“Allora in Kenya niente spiagge bianche, niente palme a quarantacinque gradi?”
“Mi dispiace se cercavi questo, ma qui a Malindi almeno no. Del bello però ce n’è ugualmente, non ti preoccupare” rispose Franco, cedendole in extremis il passo con galanteria verso la scaletta dell’aereo.
La mattina africana era piuttosto calda e umida, come si era potuto intuire negli ultimi minuti di volo sbirciando dal finestrino sul manto di nuvole basse.
Sandra scese con profondo senso di liberazione gli ultimi scalini e toccò terra, mentre i piedi, che si erano gonfiati (Franco le fece notare che ciò avveniva d’abitudine durante i voli di una certa durata), la obbligavano a calzare a ciabatta le scarpette da ginnastica.
Così questo era l’aeroporto di Mombasa.
Il volo non era stato dei più pesanti, pensò Sandra; aveva anche dormito, e se non fosse stato per il brusco risveglio del breakfast delle tre di notte avrebbe ragionevolmente continuato il sonno fino al suolo africano.
Intorpidita com’era, solo confrontando l’orologio dell’aeroporto, che segnava le sette e venticinque, con il suo – cinque e venticinque -, si ricordò dello spostamento di fuso orario.
Erano le cinque, in Italia. Sbadigliò con piacere, poi accorgendosene, si portò la mano davanti alla bocca solo in un secondo momento, un po’ meravigliata di se stessa.
Be’, pensò, siamo in Africa, qui inizia la libertà.
Si erano incamminati verso il controllo di polizia per le formalità di frontiera; la fila si snodava lentamente in mezzo ai fioriti arbusti rossi che in fretta le facevano dimenticare le nebbie padane.
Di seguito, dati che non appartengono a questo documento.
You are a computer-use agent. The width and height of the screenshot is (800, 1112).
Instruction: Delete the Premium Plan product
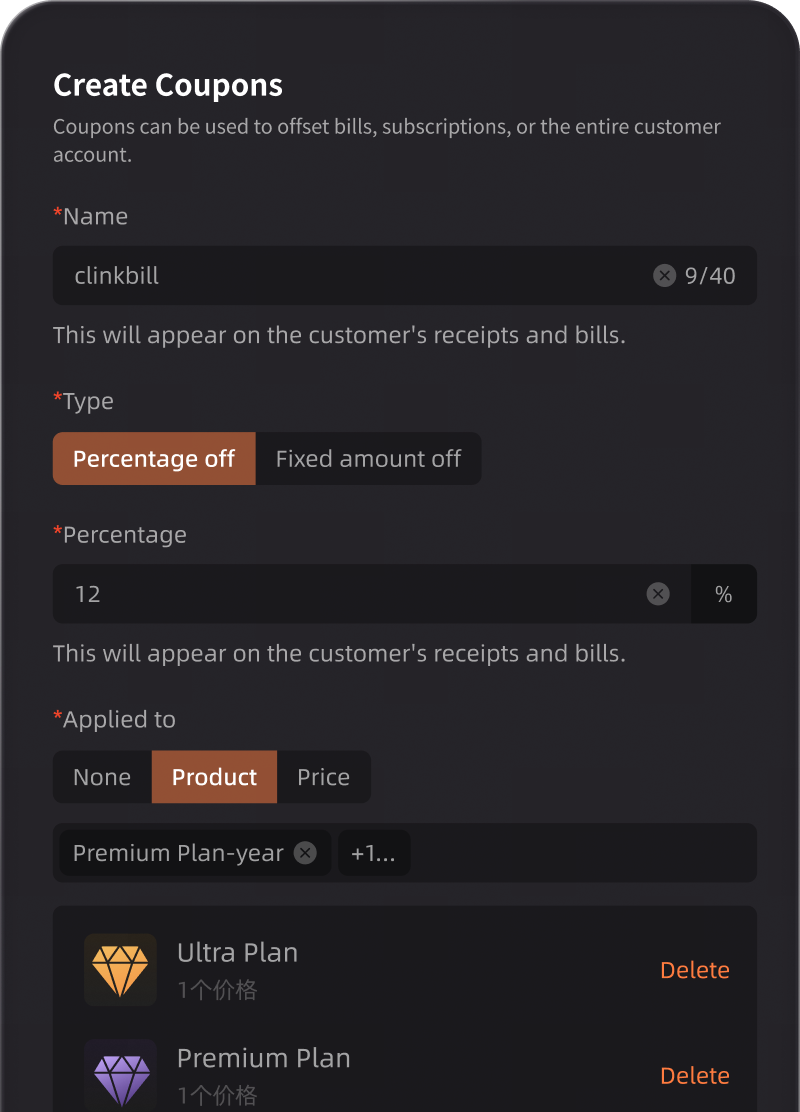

Ecco apparire i primi cartelli dalle scritte vagamente esotiche, che Franco puntualmente provvedeva a tradurre. “Safiri ? Exit” le fece subito venire a mente i Safari, i leoni, gli elefanti.
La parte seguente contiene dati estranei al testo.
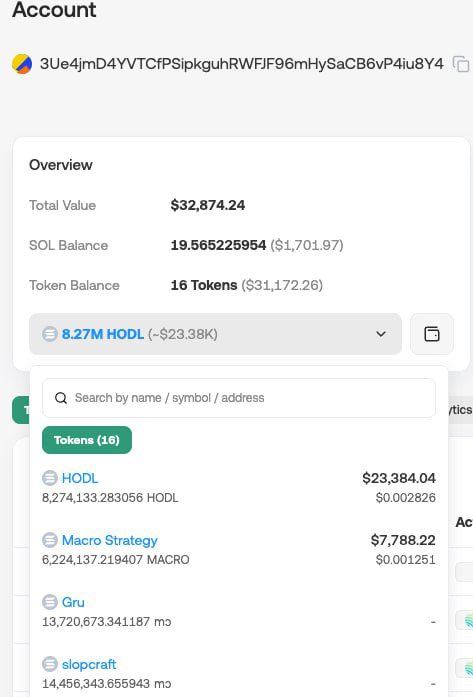Open the slopcraft token link
This screenshot has width=473, height=697.
click(89, 664)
Un poliziotto nerissimo in maniche corte squadrava da capo a piedi le persone che la precedevano, controllando scrupolosamente se le foto dei passaporti fossero quelle delle persone in piedi davanti a lui. Meno zelante il poliziotto della fila accanto timbrava senza neppure guardare, con la testa pesantemente reclinata sulla spalla, tutto appoggiato al gomito sinistro, sonnecchiante.
“Hai preso la fila più lunga! Be’, ti aspetto qui fuori”
Noiose formalità, pensò, mentre la circolazione sanguigna andava normalizzandosi e il senso di sollievo ai piedi si faceva via via più sensibile.
Non si muovono mai, osservò con un misto di smania e di rassegnazione. Pensava alla piscina, ai long drink, e a tutti quei riti che Franco le aveva minuziosamente descritto, come a un traguardo inaccessibile. Non lontani, anzi molto vicini; li vedeva ma non riusciva ad afferrarli. Supplizio di Tantalo.
Non si muovono mai.
Poi, all’improvviso riprendono a muoversi. Sandra passa, timbro Republic of Kenya sul passaporto, visto di entrata, forza, ora ritiriamo i bagagli.
Che umidità, mi sento tutta appiccicata, non ho ancora avuto il tempo di cambiarmi.
Ieri sera, pensò ancora, arrivando in aeroporto avevo freddo, adesso sto davvero sciogliendomi. Il dramma di vestirsi neutri per non andare bene assolutamente né con il caldo né con il freddo.